Omit all images, then repeat exactly the lines below from the one containing "You are a computer-use agent. This" through the one containing "Screen dimensions: 522x760", both ends included.
** Opening Data for this exercise block **
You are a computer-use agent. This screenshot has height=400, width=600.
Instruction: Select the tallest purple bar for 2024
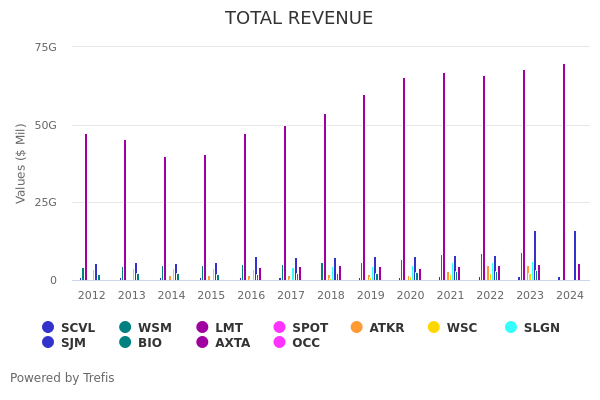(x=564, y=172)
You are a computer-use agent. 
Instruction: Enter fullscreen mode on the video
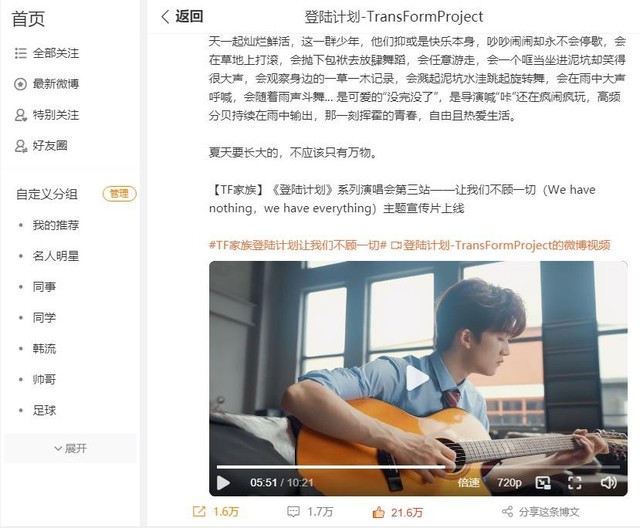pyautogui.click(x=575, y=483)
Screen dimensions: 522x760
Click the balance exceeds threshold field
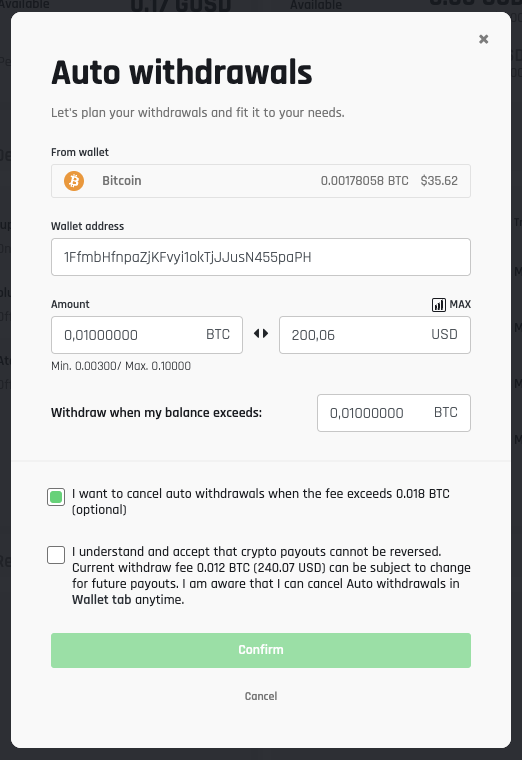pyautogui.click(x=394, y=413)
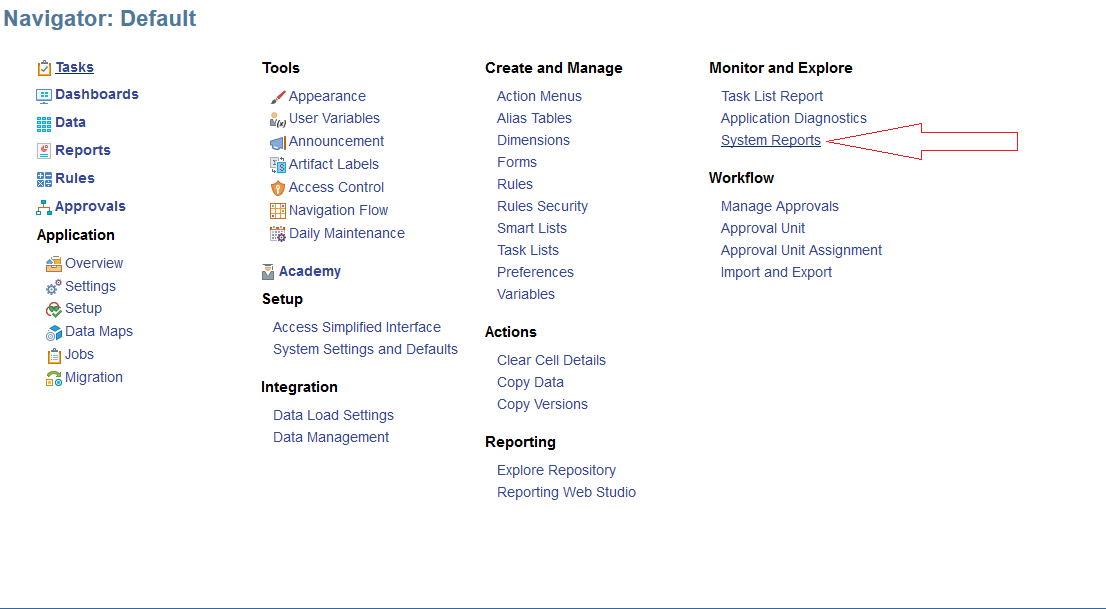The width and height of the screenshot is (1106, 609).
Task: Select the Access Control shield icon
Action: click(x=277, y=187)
** Closing Data for this exercise block **
** Opening Data for this exercise block **
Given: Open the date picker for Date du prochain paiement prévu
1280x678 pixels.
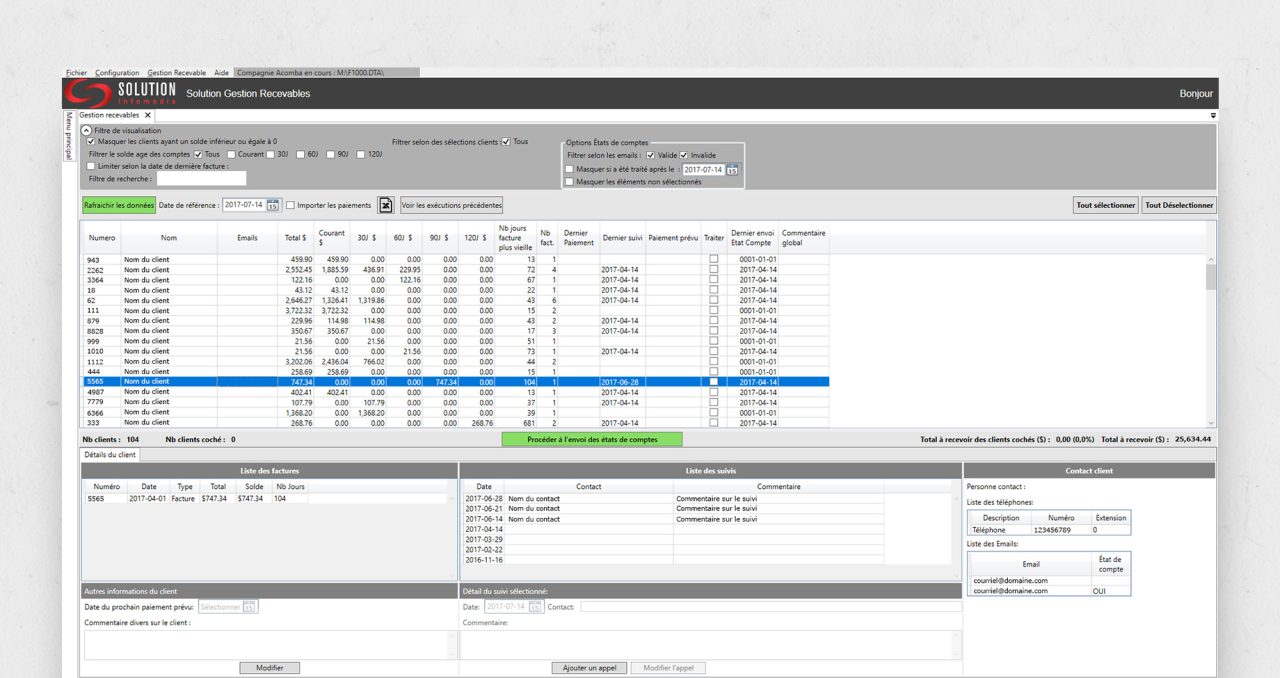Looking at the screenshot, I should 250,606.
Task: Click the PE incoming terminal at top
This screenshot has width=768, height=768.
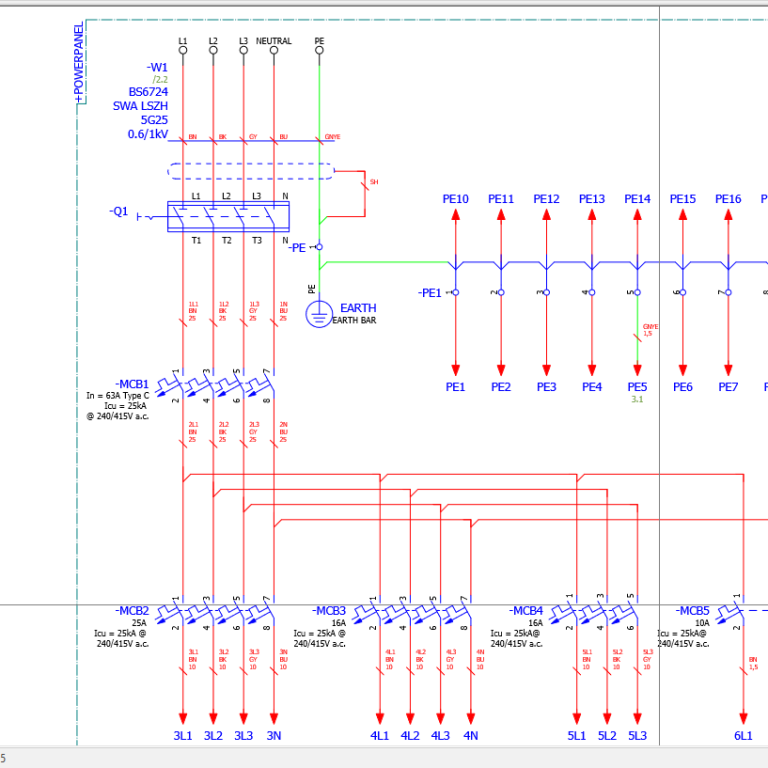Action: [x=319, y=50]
** Closing Data for this exercise block **
◆ Result of this exercise
You are a computer-use agent. This screenshot has height=400, width=600.
Instruction: Select the tallest purple bar for 2024
(x=564, y=172)
You are a computer-use agent. 
Instruction: Enter fullscreen mode on the video
pyautogui.click(x=575, y=483)
Screen dimensions: 522x760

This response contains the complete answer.